Tiba tiba suara ponsel Mutia yang tergeletak di atas ranjang berdering, terus berdering memekakan telinga. Mutia coba berdiri, sambil mengusapi wajahnya yang entah seberantakan apa. Dia melihat nama Roy di ponsel. Dia genggam ponsel itu, ada perasaan untuk mengatakan yang sejujurnya... Apa yang terjadi padanya, apa yang sudah dilakukan Dassa...

"Hallo," kata Mutia.

"Aku mau kita ketemu sekarang," minta Roy.

"Aku... Aku gak bisa Roy," suara Mutia lirih, coba menyembunyikan sesegukannya yang takut terdengar oleh Roy.

"Apa sih mau kamu Mutia?! Kamu sengaja bersikap begini buat nyakitin aku, iya?! Kamu bisa bayangin gak gimana kecewanya aku?!"

"Roy... Aku... Kamu dengar dulu penjelasan aku,"
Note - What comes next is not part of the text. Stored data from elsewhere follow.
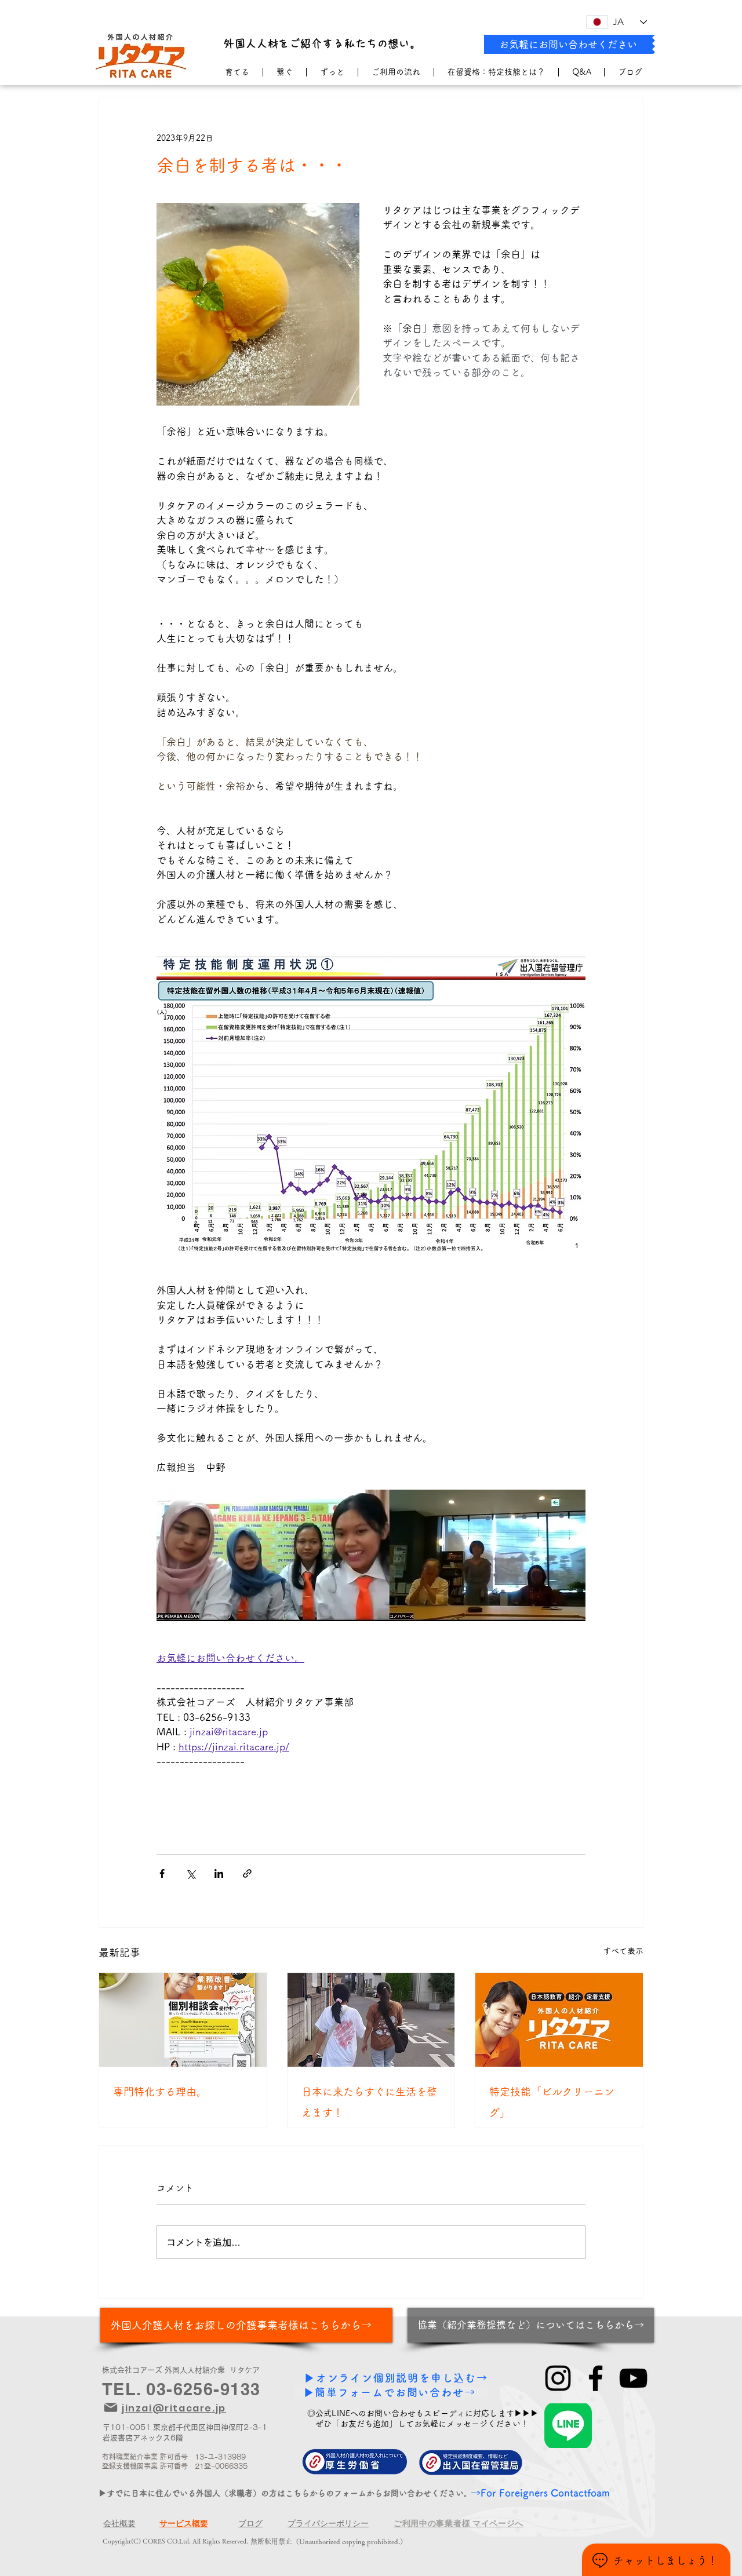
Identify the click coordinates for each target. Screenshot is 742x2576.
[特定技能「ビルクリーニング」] (559, 2020)
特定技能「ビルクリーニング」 (551, 2102)
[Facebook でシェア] (162, 1873)
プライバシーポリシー (328, 2523)
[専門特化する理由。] (183, 2020)
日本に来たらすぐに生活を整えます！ (369, 2102)
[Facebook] (596, 2378)
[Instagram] (558, 2378)
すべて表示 (623, 1951)
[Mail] (110, 2407)
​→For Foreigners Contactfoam (540, 2493)
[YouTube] (633, 2378)
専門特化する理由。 (160, 2091)
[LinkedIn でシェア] (218, 1873)
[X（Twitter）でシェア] (190, 1873)
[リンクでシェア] (247, 1873)
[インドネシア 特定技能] (371, 2020)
"Ya sekarang kita ketemu!" Suara Roy terdengar marah.

"Aku..."

"Kamu gak bisa?! Iya kan?! Jadi bener kata papaku kalau kamu cuma mau main-main kan sama perasaan aku?! Kamu gak tau gimana besarnya perasaan aku sama kamu?!"

"Roy... Denger aku dulu..." Nada Mutia memohon.

"Kalau kamu sayang sama aku, kamu gak akan diam begini, kamu akan berusaha kasih aku penjelasan! Aku kecewa sama kamu Mutia, aku kecewa!"

Tut...Tut...Tut...

Roy mematikan telepon itu lebih dulu.